• [DESCRIPTION OF THE TASK]
The output should consist solely of the line containing "Where should I click to: Click the lightbulb" and all lines after it through the final line of the entries below, reproduced exactly.

==== RECORDS SUPPLIED

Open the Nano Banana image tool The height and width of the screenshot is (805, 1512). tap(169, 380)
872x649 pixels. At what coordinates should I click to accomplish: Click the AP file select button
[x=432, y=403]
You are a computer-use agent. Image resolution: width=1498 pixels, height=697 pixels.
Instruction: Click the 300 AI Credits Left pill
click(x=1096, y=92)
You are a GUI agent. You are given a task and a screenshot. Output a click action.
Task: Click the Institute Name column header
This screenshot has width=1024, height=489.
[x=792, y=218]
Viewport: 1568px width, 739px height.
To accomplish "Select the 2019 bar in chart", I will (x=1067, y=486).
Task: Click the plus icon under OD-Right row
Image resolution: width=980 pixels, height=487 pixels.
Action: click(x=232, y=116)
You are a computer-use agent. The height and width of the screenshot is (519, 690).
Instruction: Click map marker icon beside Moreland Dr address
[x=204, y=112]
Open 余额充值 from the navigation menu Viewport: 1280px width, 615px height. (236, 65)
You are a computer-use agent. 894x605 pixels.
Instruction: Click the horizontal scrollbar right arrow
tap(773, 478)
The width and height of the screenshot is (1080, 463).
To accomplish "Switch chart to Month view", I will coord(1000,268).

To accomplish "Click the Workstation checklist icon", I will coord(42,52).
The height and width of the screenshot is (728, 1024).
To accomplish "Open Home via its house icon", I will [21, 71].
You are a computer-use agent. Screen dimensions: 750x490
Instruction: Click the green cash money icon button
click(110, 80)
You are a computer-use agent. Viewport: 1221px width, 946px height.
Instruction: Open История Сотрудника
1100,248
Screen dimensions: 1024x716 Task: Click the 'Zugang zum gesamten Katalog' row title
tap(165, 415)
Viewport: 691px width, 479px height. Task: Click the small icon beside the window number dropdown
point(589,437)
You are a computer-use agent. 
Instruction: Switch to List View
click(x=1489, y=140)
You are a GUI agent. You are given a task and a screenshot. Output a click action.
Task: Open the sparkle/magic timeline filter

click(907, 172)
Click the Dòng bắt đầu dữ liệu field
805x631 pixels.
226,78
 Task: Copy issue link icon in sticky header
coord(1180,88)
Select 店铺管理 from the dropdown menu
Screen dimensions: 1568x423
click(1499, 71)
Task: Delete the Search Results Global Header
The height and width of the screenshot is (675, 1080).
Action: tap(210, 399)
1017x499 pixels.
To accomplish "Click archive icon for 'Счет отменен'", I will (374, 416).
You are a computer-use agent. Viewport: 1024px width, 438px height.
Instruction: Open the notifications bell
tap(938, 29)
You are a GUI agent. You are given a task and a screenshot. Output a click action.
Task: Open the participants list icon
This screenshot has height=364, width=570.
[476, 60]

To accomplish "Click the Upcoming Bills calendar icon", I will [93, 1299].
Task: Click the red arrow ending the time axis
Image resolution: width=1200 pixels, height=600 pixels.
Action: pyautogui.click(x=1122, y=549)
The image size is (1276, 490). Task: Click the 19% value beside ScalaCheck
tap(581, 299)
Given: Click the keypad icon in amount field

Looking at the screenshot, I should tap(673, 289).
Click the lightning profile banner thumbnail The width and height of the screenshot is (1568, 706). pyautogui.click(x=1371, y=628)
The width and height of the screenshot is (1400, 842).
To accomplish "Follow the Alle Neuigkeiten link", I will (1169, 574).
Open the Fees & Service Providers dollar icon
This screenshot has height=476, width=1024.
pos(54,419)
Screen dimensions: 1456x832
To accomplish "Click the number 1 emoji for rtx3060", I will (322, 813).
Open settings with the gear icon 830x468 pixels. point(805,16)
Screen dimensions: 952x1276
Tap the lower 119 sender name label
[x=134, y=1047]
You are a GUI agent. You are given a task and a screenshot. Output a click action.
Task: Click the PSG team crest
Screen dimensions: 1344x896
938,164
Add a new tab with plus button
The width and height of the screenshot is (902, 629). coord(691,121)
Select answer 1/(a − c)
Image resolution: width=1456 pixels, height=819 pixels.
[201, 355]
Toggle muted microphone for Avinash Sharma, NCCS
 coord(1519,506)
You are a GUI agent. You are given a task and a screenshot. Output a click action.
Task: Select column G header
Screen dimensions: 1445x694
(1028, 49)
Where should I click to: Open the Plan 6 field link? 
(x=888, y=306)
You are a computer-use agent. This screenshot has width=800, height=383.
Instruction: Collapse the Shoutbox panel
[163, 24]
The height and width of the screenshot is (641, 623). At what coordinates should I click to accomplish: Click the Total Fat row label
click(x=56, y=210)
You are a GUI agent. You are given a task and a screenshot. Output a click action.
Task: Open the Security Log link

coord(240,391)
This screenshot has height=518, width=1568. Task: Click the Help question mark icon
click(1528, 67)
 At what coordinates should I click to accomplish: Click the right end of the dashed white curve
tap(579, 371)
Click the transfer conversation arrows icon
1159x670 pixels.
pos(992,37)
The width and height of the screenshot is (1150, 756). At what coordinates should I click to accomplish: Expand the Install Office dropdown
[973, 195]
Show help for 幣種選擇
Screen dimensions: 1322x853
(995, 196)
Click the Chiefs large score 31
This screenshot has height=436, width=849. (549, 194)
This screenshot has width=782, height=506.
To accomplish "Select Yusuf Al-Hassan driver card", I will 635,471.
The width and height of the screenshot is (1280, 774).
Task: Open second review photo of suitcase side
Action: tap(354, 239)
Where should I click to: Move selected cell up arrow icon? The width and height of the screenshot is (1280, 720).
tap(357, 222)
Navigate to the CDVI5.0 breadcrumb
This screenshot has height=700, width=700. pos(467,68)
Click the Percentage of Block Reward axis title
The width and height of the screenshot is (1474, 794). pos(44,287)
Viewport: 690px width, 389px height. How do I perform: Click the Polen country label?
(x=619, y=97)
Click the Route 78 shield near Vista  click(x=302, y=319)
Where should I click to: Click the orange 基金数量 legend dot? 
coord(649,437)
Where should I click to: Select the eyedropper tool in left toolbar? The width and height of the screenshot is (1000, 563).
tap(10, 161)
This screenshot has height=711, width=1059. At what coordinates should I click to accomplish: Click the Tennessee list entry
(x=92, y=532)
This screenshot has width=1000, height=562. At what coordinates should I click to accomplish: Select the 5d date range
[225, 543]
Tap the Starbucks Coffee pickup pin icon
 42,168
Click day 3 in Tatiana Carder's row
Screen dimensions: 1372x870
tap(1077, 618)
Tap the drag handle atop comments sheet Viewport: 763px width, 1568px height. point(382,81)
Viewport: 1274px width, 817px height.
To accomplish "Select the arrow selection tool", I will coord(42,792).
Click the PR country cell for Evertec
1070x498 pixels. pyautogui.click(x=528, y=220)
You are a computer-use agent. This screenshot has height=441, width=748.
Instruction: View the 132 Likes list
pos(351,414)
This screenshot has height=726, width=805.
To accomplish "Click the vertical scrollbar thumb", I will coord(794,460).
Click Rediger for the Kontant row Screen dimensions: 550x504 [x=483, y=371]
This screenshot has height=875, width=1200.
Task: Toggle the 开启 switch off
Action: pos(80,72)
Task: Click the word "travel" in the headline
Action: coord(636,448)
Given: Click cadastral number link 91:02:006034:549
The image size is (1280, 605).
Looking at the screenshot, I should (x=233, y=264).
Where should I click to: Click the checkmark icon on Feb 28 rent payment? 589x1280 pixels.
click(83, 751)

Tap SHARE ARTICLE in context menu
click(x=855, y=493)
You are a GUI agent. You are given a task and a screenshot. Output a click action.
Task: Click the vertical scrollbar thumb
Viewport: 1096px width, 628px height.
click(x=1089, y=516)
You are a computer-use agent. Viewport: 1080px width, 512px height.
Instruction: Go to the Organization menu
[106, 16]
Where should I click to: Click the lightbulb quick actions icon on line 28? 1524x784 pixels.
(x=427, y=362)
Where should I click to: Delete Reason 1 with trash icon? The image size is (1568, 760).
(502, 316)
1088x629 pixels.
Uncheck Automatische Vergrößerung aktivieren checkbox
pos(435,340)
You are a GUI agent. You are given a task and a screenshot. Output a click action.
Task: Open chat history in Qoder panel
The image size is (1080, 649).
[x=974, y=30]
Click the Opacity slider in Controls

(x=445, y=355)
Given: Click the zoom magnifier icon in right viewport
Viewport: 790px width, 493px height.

========

• [TASK RESULT]
Where should I click to: Click the lightbulb quick actions icon on line 28? 1524x784 pixels.
(x=427, y=362)
Where should I click to: Delete Reason 1 with trash icon? The image size is (1568, 760).
(502, 316)
1088x629 pixels.
Uncheck Automatische Vergrößerung aktivieren checkbox
pos(435,340)
You are a GUI agent. You are given a task and a screenshot. Output a click action.
Task: Open chat history in Qoder panel
The image size is (1080, 649).
[x=974, y=30]
Click the Opacity slider in Controls

(x=445, y=355)
Given: Click the zoom magnifier icon in right viewport
Viewport: 790px width, 493px height.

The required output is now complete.